| DATA SUPPLIED |
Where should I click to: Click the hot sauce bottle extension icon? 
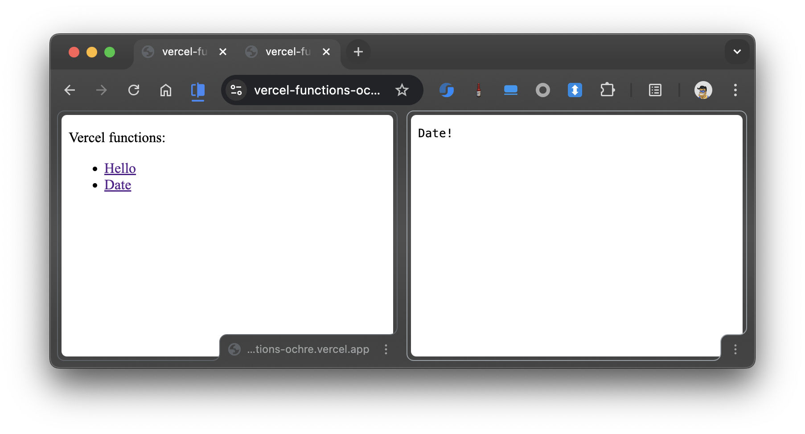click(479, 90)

---

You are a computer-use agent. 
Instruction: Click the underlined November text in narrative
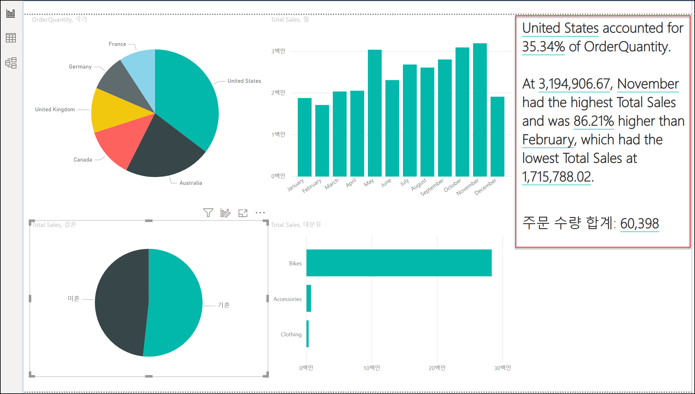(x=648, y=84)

| TASK |
Switch "extension icon" to "toolbar icon" in the items, starting with the line that contains "Where should I" and going on through the line that contains "click(479, 90)". Give only those lines, with everything else unchanged and the pictures left out.

| THE ANSWER |
Where should I click to: Click the hot sauce bottle toolbar icon? 
click(479, 90)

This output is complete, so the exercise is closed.